囚われのライラは千一夜アルゴスに謳う

「なぜ父親は、商人をやめてしまったんだ?」

 吟遊詩人は怪訝な顔をしました。

「……終わる前に眠っていましたよね。なぜ、知っているのですか」

 吟遊詩人は自分が眠る間に見ている夢をうたっています。
 だから、他の人は結末を知るはずがありません。

「夢を、見た」

 王子は眠る間、夢を見るようになっていたのです。
 吟遊詩人がうたう人々の、その後を。





 あるスラムに青髪の男がいました。
 家は貧乏で、その日食べるものにも困る有様でした。男には金色の瞳の妹がいて、妹の幼い体は難しい病に蝕まれていました。

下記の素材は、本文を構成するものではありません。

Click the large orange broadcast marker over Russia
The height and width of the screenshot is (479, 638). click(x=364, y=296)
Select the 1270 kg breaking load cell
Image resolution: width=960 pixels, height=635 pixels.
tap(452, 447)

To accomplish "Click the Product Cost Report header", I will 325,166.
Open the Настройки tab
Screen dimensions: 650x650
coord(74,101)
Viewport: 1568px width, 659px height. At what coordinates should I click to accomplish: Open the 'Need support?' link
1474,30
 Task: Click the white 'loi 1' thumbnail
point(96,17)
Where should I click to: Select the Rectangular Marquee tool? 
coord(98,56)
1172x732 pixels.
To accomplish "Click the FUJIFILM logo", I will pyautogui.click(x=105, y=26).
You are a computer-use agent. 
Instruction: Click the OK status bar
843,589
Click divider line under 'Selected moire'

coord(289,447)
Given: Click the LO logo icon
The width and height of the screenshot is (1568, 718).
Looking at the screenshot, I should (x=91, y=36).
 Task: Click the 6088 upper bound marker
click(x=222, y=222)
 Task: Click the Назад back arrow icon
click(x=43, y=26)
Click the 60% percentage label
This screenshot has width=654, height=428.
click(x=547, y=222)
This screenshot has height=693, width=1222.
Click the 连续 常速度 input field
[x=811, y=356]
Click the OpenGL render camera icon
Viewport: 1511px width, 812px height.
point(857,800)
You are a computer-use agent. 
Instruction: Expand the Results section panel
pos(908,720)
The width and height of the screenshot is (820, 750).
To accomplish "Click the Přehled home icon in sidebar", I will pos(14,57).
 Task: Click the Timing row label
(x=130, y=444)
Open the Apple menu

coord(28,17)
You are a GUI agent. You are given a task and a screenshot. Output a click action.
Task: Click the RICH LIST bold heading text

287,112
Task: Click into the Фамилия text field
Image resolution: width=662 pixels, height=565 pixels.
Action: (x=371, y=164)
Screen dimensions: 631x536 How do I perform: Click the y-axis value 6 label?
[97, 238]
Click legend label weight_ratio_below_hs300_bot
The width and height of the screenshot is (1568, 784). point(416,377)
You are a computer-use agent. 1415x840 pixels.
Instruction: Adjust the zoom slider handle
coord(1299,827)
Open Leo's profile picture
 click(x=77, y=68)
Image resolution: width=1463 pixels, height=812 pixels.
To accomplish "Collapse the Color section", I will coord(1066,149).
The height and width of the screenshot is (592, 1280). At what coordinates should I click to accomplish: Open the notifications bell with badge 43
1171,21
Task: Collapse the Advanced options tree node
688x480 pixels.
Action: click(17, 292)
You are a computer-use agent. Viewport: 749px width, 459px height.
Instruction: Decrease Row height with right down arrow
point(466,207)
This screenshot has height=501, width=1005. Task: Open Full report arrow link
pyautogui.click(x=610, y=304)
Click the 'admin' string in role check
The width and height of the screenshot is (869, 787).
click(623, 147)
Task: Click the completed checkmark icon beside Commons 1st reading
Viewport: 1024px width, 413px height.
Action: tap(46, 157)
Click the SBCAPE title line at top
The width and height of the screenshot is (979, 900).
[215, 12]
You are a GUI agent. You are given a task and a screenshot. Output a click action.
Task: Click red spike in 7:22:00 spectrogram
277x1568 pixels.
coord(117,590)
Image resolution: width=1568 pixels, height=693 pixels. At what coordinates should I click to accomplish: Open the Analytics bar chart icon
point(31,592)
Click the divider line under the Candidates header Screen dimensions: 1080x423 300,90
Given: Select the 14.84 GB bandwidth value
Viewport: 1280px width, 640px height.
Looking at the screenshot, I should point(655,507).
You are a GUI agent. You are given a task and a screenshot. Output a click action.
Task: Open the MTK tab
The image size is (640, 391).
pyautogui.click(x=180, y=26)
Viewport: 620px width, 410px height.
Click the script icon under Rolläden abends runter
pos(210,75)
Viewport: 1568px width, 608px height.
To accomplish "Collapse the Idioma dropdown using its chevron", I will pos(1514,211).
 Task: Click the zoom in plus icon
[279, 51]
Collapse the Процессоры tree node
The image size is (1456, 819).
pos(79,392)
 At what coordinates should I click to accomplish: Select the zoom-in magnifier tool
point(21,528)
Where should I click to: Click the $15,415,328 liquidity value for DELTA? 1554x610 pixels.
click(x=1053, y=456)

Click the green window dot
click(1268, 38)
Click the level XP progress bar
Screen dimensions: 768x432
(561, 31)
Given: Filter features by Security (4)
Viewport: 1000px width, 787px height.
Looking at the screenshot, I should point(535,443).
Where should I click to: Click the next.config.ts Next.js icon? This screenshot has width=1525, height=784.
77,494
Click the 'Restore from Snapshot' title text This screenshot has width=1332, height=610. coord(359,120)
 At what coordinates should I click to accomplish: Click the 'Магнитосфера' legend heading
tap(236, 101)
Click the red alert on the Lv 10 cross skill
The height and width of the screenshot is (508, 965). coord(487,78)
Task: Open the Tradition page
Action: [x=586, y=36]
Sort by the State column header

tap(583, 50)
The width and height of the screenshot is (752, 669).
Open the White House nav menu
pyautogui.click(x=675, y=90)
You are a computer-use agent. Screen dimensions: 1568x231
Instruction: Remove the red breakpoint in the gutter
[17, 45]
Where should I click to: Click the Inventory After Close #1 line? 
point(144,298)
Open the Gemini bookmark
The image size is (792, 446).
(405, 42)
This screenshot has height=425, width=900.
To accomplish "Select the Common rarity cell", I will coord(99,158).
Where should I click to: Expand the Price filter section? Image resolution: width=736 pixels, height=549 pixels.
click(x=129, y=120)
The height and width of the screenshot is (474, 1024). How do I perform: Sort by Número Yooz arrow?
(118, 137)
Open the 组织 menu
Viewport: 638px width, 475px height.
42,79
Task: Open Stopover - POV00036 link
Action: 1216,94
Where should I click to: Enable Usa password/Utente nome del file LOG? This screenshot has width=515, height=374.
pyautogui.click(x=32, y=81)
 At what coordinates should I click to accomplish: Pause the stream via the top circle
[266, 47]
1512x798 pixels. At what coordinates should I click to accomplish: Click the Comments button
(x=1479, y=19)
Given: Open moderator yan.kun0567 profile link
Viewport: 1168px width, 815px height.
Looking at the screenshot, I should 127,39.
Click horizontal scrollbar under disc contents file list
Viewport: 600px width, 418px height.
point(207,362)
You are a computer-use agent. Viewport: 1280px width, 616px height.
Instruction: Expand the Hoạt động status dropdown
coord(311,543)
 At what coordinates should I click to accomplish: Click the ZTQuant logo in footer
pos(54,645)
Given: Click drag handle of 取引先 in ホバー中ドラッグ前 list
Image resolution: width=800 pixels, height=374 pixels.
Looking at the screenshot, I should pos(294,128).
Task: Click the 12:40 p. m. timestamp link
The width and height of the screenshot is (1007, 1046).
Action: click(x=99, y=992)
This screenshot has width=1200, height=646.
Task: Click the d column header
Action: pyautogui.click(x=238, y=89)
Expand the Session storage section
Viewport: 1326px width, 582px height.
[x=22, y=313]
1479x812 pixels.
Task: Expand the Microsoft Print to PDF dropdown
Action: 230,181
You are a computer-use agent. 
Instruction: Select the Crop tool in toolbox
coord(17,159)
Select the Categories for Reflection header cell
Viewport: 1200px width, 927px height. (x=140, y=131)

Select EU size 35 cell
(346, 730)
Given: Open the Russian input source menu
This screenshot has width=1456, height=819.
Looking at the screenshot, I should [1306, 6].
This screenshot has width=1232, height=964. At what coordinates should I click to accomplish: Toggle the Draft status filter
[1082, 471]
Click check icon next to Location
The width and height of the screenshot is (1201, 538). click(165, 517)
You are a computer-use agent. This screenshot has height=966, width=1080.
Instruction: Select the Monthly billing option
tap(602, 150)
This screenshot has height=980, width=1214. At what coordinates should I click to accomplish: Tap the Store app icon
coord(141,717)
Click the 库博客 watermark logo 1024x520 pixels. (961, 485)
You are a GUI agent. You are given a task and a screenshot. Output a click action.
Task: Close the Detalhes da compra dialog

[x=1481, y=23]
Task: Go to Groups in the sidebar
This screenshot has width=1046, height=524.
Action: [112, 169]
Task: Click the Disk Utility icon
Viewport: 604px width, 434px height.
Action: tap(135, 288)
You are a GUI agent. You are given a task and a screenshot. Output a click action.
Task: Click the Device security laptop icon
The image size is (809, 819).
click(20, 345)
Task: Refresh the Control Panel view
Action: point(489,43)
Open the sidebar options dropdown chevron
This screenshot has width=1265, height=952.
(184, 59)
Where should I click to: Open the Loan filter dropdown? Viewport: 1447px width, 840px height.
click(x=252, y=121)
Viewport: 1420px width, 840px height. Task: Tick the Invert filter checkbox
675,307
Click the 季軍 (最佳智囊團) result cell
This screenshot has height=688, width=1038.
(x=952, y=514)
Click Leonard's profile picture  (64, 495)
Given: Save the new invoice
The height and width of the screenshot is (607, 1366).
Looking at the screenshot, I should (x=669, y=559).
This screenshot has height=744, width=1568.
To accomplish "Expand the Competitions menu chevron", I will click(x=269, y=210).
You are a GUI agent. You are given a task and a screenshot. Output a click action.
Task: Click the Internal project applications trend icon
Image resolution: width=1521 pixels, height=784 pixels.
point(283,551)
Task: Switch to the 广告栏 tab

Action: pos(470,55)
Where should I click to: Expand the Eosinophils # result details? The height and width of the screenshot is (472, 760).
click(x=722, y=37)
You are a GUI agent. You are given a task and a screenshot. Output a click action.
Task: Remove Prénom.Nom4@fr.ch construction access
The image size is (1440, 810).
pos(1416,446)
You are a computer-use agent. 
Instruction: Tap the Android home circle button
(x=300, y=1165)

 男はある日ゴミの山のなかから、不思議なランプを拾います。
 汚れを落とせば売れるかもしれない。薬を買えるかもしれない。
 袖でランプを拭うと煙が出てきて、煙は人の形になりました。

 魔神《ジン》が封じられたランプだったのです。

 封印から助けてくれたご主人様に、ひとつだけ願いを叶えてやろうと魔神は言います。
 大金持ちでも、美女ばかりのハーレムでも、叶えてやる。

 男は答えます。
 妹の病を治してくれ。
 魔神の魔法で、妹の病は治りました。


 けれど魔神へ願い事をするには、大きな対価が必要だったのです。
 男の存在は消え、|はじめから《・・・・・》世界にいなかったことになりました。
 魔神は自由になったことを喜び、どこかへ飛んでいきました。

 妹は自分に兄がいたことを覚えておらず、まわりの人も、その家の子は娘がひとりだけと思っています。

 やがて妹は結婚し、男の子を産みます。
 産まれた子に、名前をつけました。
 かつて魔神に消されてしまった、男の名を。


 

 吟遊詩人は最後までうたわず、うたを終えます。
 王子の投げかけてきた質問で、もしかしたら、と思ったのです。
 もしも王子が、消えた男の名を知っていたなら。